Winston Peters took office as prime minister to cries of “oh shit” and “we’re going to die”. Despite the calming efforts of columnists like Stuff’s Jo Moir, a portion of the nation resolutely soiled itself over the instatement of our new leader. Kiwiblog commenters stacked cans of mackerel in their underground shelters. Stuff commenters kissed their children with trembling hands and filled little jars of hemlock. Spinoff bloggers catalogued his every word, as if looking for some kind of apocalyptic Bible code.

But were those fears well-founded? There was no way of knowing. That is, until now. For the first time ever we can put our nation’s scepticism, anger, and sheer animal terror up to rigorous scientific testing, thanks to a pioneering data journalism tool from The Spinoff: the Winstonmageddonometer.

Our new tool uses science and dark magic to track New Zealand’s position on the Winstospectrum, from Winstoradise to Winstomeggedon. To summarise the meter in simple terms, “happy Winston” means New Zealand is still a functioning, if annoying, democracy. “Dictator Winston” means you should craft a makeshift shelter in the Kaimai Ranges and wait out the next year.

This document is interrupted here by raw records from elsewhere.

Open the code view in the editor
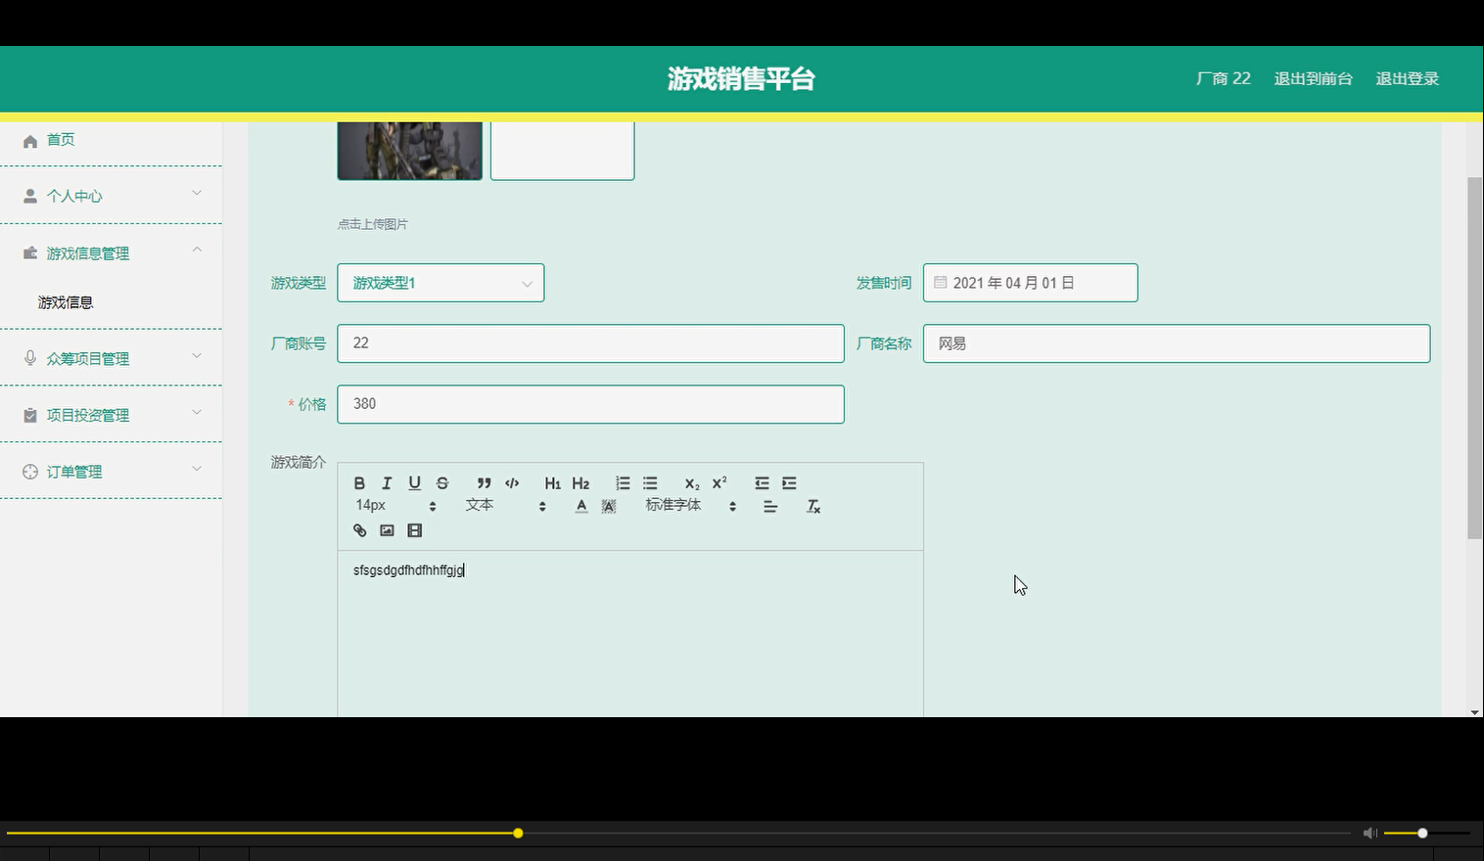The height and width of the screenshot is (861, 1484). (x=512, y=482)
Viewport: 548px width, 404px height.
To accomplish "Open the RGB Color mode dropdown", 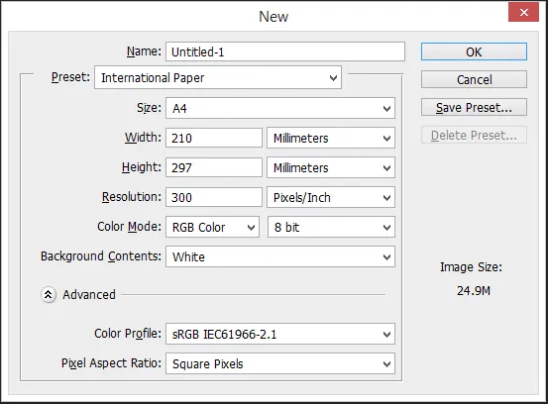I will coord(212,227).
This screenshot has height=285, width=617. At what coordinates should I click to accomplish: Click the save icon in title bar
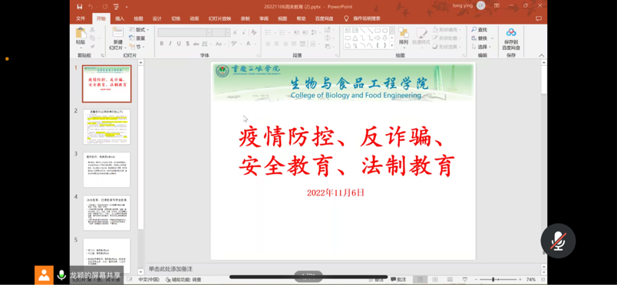pyautogui.click(x=80, y=7)
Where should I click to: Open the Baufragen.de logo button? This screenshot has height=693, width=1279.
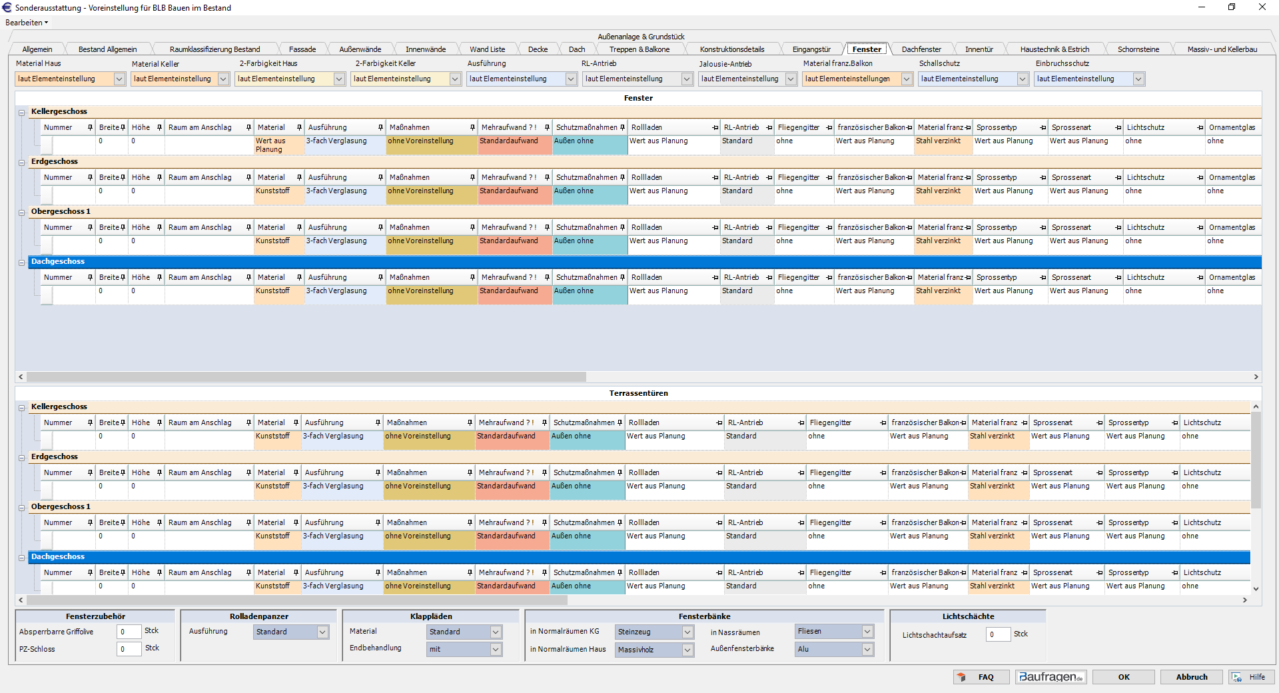(1051, 677)
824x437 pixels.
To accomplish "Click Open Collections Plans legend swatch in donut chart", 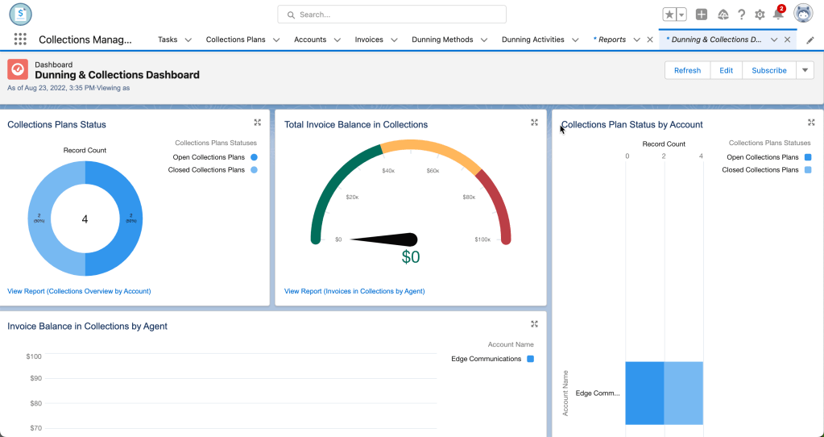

We conducted our first reading last night, and it gave a full and final judgement. It reveals that in his first week in power, he has mostly shrugged off the lure of authoritarianism. The only people to suffer so far under our new regime have been parliamentary journalists, who have had to deal with more admonishments during the weekly prime minister’s briefings, Simon Bridges, who was insulted in Latin, and Duncan Garner, who cancelled Peters’ weekly interview on The AM Show after the acting prime minister showed up late for the second week in a row.

The first two factors are of no real concern. Calling Simon Bridges a “fool” in Latin is obviously funny. A combative relationship with the press is a bad sign, but not out of the ordinary for a politician who once repeatedly held up a sign saying “NO” for an entire press conference.

The third took more careful analysis. At first glance, Peters being kicked off The AM Show seems like a blow to political accountability. However our machine considered the facts and concluded that spending 15 fewer minutes per week with Duncan Garner and Mark Richardson is actually likely to make Peters a more calm, rational prime minister.

After sacrificing a kakapo and spreading its entrails – along with the available news information – across our new data tool, our algorithm rated New Zealand as “mostly fine”.

Please check in for further updates as they come to hand.